If you want to model a correlated noise by a GP, set the GP hyperparameters

#def model_c(nu1,y1,e1): (continued)
# CASE II
    #GP
    logtau = sample('logtau', dist.Uniform(-1.5,0.5)) #tau=1 <=> 5A
    tau=10**(logtau)
    loga = sample('loga', dist.Uniform(-4.0,-2.0))
    a=10**(loga)

Otherwise, define sigma in an independent gaussian:

#def model_c(nu1,y1,e1): (continued)
# CASE I
    sigma = numpyro.sample('sigma', dist.Exponential(10.0))

Set gravity using radius and mass in the Jovian unit.

#def model_c(nu1,y1,e1): (continued)

    #gravity
    g=getjov_gravity(Rp,Mp)

And here we assume a power-law type temperature model. This can be relaxed.

#def model_c(nu1,y1,e1): (continued)

    #T-P model//
    Tarr = T0*(Parr/Pref)**alpha

spec.lpf.exomol is a convenient way to obtain the quantities for line profile.

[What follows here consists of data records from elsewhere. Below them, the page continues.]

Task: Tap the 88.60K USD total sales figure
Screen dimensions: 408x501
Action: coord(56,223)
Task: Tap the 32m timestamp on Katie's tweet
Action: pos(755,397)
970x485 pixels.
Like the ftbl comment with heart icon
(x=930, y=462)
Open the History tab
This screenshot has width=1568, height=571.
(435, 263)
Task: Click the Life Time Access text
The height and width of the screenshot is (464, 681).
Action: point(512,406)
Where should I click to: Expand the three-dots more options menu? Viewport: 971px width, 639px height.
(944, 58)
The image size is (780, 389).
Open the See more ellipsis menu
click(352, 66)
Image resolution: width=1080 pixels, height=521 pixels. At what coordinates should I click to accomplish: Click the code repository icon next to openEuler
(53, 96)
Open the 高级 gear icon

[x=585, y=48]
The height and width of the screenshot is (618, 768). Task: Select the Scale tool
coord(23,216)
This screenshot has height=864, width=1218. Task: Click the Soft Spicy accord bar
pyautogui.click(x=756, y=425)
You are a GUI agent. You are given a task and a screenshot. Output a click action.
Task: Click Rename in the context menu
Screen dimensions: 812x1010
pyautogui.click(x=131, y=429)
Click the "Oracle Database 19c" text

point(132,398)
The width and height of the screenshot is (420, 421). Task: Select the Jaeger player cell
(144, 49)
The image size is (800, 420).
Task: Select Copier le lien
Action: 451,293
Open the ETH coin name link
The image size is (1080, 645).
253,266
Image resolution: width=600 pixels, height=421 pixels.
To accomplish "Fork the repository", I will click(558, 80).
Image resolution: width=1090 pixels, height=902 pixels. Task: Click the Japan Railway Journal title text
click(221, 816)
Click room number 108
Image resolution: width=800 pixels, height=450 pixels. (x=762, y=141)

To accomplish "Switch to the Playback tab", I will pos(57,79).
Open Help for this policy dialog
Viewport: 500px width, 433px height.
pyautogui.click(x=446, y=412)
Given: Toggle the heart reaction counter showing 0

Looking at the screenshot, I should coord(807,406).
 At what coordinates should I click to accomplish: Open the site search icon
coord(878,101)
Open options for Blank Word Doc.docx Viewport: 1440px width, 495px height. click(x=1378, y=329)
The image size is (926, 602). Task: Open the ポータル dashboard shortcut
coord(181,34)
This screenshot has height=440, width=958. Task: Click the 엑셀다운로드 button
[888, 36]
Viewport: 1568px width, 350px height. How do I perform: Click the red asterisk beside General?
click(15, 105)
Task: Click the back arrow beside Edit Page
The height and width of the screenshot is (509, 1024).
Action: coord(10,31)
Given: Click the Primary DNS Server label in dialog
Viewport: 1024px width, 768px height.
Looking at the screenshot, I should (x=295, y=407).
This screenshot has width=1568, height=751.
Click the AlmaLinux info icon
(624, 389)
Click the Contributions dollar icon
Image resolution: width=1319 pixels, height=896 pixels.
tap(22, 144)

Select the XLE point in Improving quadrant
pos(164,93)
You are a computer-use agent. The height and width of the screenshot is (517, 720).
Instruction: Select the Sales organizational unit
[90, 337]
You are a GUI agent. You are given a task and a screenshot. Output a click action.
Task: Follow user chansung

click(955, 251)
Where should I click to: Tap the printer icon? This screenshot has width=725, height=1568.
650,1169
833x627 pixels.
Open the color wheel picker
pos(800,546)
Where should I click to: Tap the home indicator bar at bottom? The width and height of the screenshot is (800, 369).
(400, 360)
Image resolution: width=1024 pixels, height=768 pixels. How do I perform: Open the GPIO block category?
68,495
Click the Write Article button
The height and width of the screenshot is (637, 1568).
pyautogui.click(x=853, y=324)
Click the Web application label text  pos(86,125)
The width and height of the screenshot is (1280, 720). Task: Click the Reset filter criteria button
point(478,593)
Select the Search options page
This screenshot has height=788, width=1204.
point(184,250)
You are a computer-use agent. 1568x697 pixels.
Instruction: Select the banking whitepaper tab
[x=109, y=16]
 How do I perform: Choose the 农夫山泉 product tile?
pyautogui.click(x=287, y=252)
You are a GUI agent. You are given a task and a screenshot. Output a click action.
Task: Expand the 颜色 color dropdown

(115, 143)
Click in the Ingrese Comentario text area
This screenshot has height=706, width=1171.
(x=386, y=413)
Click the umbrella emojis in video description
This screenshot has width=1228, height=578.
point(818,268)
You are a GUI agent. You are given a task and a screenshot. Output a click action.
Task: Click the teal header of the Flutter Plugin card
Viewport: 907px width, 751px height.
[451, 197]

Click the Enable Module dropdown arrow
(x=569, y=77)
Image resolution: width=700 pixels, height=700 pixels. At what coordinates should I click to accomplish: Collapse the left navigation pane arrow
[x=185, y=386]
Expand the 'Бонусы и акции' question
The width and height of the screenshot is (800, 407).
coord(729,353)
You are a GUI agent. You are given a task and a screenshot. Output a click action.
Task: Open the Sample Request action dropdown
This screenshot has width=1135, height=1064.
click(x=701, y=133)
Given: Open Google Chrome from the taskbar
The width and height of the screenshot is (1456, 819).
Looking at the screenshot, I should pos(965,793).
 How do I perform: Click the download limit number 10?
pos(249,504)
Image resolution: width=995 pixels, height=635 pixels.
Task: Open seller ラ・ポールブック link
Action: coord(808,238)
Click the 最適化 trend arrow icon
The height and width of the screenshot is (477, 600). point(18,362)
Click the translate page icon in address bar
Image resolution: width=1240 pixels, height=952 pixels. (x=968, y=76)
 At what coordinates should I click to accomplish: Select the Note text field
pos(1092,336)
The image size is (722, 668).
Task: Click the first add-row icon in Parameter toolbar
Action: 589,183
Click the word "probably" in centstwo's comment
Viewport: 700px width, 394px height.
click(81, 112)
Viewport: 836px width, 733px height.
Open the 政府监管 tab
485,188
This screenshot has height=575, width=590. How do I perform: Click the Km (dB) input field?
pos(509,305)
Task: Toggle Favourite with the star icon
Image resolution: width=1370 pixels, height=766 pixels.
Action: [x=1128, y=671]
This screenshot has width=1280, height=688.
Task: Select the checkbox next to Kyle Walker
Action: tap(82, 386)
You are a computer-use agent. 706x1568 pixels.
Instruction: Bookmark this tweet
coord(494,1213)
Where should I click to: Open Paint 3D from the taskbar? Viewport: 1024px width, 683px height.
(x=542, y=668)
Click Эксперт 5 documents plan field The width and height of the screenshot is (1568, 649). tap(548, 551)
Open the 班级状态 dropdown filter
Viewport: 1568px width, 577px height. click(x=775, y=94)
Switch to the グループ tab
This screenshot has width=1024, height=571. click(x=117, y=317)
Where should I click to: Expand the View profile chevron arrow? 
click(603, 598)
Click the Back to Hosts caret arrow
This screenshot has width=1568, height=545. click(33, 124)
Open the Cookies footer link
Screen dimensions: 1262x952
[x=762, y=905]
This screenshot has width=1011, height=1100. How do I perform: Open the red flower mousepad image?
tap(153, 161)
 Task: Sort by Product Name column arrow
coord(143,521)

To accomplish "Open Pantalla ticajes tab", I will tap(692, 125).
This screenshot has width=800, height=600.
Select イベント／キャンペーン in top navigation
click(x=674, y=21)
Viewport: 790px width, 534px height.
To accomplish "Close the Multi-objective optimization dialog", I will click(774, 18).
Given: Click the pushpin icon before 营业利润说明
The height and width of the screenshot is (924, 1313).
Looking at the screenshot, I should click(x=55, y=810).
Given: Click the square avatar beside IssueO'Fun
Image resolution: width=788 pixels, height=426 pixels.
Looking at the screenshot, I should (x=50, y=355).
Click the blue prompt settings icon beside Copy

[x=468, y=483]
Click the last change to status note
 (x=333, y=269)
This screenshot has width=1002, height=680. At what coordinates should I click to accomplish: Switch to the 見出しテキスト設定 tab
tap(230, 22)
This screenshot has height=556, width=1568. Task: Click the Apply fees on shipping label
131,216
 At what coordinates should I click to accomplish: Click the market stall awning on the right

#def model_c(nu1,y1,e1): (continued)

    #CO
    SijM_CO,gammaLM_CO,sigmaDM_CO=exomol(mdbCO,Tarr,Parr,molmassCO)
    xsm_CO=xsmatrix(numatrix_CO,sigmaDM_CO,gammaLM_CO,SijM_CO)
    dtaumCO=dtauM(dParr,xsm_CO,MMR_CO*ONEARR,molmassCO,g)

    #H2O
    SijM_H2O,gammaLM_H2O,sigmaDM_H2O=exomol(mdbH2O,Tarr,Parr,molmassH2O)
    xsm_H2O=xsmatrix(numatrix_H2O,sigmaDM_H2O,gammaLM_H2O,SijM_H2O)
    dtaumH2O=dtauM(dParr,xsm_H2O,MMR_H2O*ONEARR,molmassH2O,g)

    #CIA
    dtaucH2H2=dtauCIA(nus,Tarr,Parr,dParr,vmrH2,vmrH2,\
    mmw,g,cdbH2H2.nucia,cdbH2H2.tcia,cdbH2H2.logac)
    dtaucH2He=dtauCIA(nus,Tarr,Parr,dParr,vmrH2,vmrHe,\
    mmw,g,cdbH2He.nucia,cdbH2He.tcia,cdbH2He.logac)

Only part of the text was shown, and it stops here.